そういう風に目的を持って、異世界救済士なんてけったいな名前の仕事をしている訳か。
「君は、どのように死んだのだ?」
隣のバカが突然、口を挟んでくる。
「大型トラックの運転中に、事故に巻き込まれてな」
何故、エステシャンが大型トラックを運転していたのか疑問だが、バカが言葉を続けた。
「そうか。トラック転生か。僕も、トラックに轢かれそうになっている犬を助けようとして死んだよ」
バカにしてはまともな理由、なのだろうか?
「轢かれたのか?」
「いや、見事犬を助けて、トラックを躱したさ。だが、よく見ると犬ではなくビニール袋で、勢いそのままに消火栓に激突して死んでトラック転生を果たした」
「トラック、死因じゃなくね?」
それ以上に、頭と目のどっちが悪いんだが。両方か?
「だが、トラック転生を言われたし、そうなのだろう」
「鵜呑みにしているんじゃねーよ、バカ」
何を素直に受け取っているんだか。
「だから、バカと馬鹿にするな。君はどうなんだ!?」
バカが声を荒げる。風呂場だから、随分と響く。
「トラックをよけて、鉄骨の下敷きになって、落雷に撃たれた」
「どんな偶然だ!どんな☆の下に生まれたら、そうなるんだ!」
「知らねーよ。犬とビニール袋間違えるよりましだろうが」
「落雷に撃たれるまでよく生きていたな……」
藤崎さんが、どこか呆れたように言う。
俺だって、不本意な死に方だった。
大学に入ってまだ、一年も経っていないし、バイトだってあるし、将来やりたい仕事もあった。それでも、死んでしまったことは事実だ。不本意ながら、カトリーヌ・大塚に傭われてしまっているし。一体、どうしてこうなったのだろうか。
「異世界救済士ってなんなのだろうな」
思わず呟いた。天井を見上げると、タイルに水滴がくっついて、時々垂れてきている。
「俺もよくわからないが、チャンスだと思っている」
「そうだな。君とは、目的が違うようだだチャンスだ」
藤崎さんとバカが続けて言う。
チャンスね。
「俺は、一度は捨てた故郷を助けることが出来る……誤魔化しかもしれないが、死んでも役目があるってことは幸せじゃないか?」
藤崎さんは、どこか感慨深げに言った。
「そうだ、僕たちは選ばれたんだ。人々を救う役目を担っているんだ」
バカが、何の根拠があるのだが、恥ずかしがりもせずに、堂々と自身満々に言った。
だったら、何故アプリに、世界を洪水で滅ぼすスキルがあるのか疑問だが、黙って二人をみる。

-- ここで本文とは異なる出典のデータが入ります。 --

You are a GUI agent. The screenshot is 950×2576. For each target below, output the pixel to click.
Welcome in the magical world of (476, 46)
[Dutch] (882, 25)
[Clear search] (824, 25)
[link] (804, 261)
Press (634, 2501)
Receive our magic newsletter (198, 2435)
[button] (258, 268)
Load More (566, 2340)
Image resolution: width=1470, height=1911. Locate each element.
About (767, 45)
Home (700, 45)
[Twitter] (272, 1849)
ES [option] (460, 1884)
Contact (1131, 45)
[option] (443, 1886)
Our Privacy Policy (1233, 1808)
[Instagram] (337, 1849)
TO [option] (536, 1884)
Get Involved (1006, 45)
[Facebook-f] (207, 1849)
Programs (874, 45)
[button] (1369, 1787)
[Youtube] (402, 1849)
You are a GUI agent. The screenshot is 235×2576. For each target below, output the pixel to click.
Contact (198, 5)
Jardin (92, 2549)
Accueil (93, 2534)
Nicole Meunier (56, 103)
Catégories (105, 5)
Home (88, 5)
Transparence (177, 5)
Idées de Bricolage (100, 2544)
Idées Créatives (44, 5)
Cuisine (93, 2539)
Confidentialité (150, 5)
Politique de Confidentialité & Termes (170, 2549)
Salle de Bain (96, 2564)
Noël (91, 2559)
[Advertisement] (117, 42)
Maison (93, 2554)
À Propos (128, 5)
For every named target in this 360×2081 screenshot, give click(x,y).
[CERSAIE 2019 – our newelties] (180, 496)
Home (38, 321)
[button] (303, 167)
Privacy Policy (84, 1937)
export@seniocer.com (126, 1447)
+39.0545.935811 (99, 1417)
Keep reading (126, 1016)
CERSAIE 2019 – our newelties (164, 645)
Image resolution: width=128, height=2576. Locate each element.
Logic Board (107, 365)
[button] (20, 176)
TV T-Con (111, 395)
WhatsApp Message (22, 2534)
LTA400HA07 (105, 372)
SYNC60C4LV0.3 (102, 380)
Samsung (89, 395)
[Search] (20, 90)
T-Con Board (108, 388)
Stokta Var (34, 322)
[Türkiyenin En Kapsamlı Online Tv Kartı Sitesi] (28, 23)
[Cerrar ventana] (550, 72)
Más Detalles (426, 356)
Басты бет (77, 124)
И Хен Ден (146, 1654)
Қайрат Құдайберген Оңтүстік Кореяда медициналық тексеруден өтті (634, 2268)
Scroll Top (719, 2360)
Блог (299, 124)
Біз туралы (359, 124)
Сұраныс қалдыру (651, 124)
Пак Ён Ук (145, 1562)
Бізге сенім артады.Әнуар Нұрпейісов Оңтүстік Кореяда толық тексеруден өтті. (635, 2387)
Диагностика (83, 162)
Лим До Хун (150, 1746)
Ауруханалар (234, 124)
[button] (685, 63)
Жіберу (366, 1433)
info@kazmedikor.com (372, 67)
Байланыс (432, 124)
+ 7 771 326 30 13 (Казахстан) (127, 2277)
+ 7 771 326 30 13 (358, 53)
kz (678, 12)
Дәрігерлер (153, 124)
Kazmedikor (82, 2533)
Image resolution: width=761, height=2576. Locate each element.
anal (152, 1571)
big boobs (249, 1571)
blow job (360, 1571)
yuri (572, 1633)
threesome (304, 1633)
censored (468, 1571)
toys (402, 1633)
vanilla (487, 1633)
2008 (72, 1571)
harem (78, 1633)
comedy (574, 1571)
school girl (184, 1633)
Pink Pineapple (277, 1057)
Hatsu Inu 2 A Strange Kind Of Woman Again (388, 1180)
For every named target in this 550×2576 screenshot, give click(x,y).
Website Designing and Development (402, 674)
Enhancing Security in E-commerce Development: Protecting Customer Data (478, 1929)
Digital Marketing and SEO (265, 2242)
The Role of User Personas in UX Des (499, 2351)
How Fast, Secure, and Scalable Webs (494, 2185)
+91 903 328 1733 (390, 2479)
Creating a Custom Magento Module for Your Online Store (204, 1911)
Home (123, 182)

「君は、成り立てなのだろう? だったら、いろんな世界に救済に行くと良い。様々な世界で、僕たちはヒーローになることが出来る」
「ヒーローねぇ。柄じゃねぇな」
ちっちゃな頃に憧れたのは、建築家。それは変わらず、だから、建築系の学部にも入ったんだけどな。
しかし、ヒーローねぇ。本当に、柄じゃないな。